Mit über fünf Millionen Besuchern stellen die 1995 eröffneten "Swarovski Kristallwelten" in Wattens eine vergleichslose Erfolgsgeschichte in der heimischen Museumslandschaft dar.

Wattens (APA) - Nun wird auf den Publikumsansturm reagiert. Mit 15 Mio. Euro Investment wird das Angebot auf insgesamt 4.000 Quadratmeter verdoppelt. Wieder ist Multimediakünstler Andre Heller Ideenspender und Chefplaner für die neuen Wunderkammern und künstlerischen Angebote. Kurz vor der für den Abend des 4. Dezember geplanten Eröffnung traf die APA Heller in Wattens zum Gespräch über die "Kristallwelten", über das Kulturprogramm für die Fußball-WM 2006 und seine weiteren Pläne.

APA: Herr Heller, eigentlich lautet Ihr Motto "Lernend sich verwandeln", doch nun kehren Sie nach ihrer jüngsten CD-Veröffentlichung mit der Erweiterung der Kristallwelten erneut zu einem Erfolg der Vergangenheit zurück. Warum?
Heller: Eigentlich ist es ja nur ein Nachjustieren auf Grund des riesigen Erfolges. Ich habe mit 400, 500 Besuchern pro Tag gerechnet, doch kommen täglich zwischen 4.000 und 6.000. Es gibt für diese Besuchermassen zu wenig Platz und zu wenig Angebot. Nun tragen wir dem Erfolg Rechnung.

APA: Ist es einfach eine Erweiterung auf die doppelte Fläche, oder gibt es auch eine Veränderung des Konzeptes?

## AUFGABENSTELLUNG
Gib den obigen Auszug über die Erweiterung der Swarovski Kristallwelten vollständig und Wort für Wort wieder.

## AUSGANGSDATEN

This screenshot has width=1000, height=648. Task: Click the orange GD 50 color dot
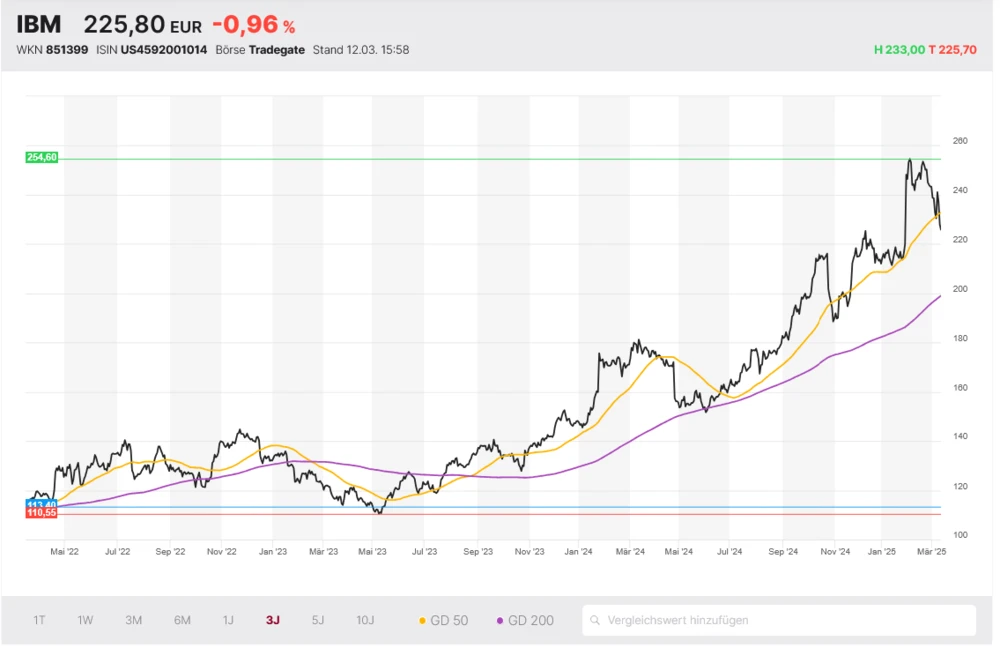pyautogui.click(x=422, y=621)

## LÖSUNG
Mit über fünf Millionen Besuchern stellen die 1995 eröffneten "Swarovski Kristallwelten" in Wattens eine vergleichslose Erfolgsgeschichte in der heimischen Museumslandschaft dar.

Wattens (APA) - Nun wird auf den Publikumsansturm reagiert. Mit 15 Mio. Euro Investment wird das Angebot auf insgesamt 4.000 Quadratmeter verdoppelt. Wieder ist Multimediakünstler Andre Heller Ideenspender und Chefplaner für die neuen Wunderkammern und künstlerischen Angebote. Kurz vor der für den Abend des 4. Dezember geplanten Eröffnung traf die APA Heller in Wattens zum Gespräch über die "Kristallwelten", über das Kulturprogramm für die Fußball-WM 2006 und seine weiteren Pläne.

APA: Herr Heller, eigentlich lautet Ihr Motto "Lernend sich verwandeln", doch nun kehren Sie nach ihrer jüngsten CD-Veröffentlichung mit der Erweiterung der Kristallwelten erneut zu einem Erfolg der Vergangenheit zurück. Warum?
Heller: Eigentlich ist es ja nur ein Nachjustieren auf Grund des riesigen Erfolges. Ich habe mit 400, 500 Besuchern pro Tag gerechnet, doch kommen täglich zwischen 4.000 und 6.000. Es gibt für diese Besuchermassen zu wenig Platz und zu wenig Angebot. Nun tragen wir dem Erfolg Rechnung.

APA: Ist es einfach eine Erweiterung auf die doppelte Fläche, oder gibt es auch eine Veränderung des Konzeptes?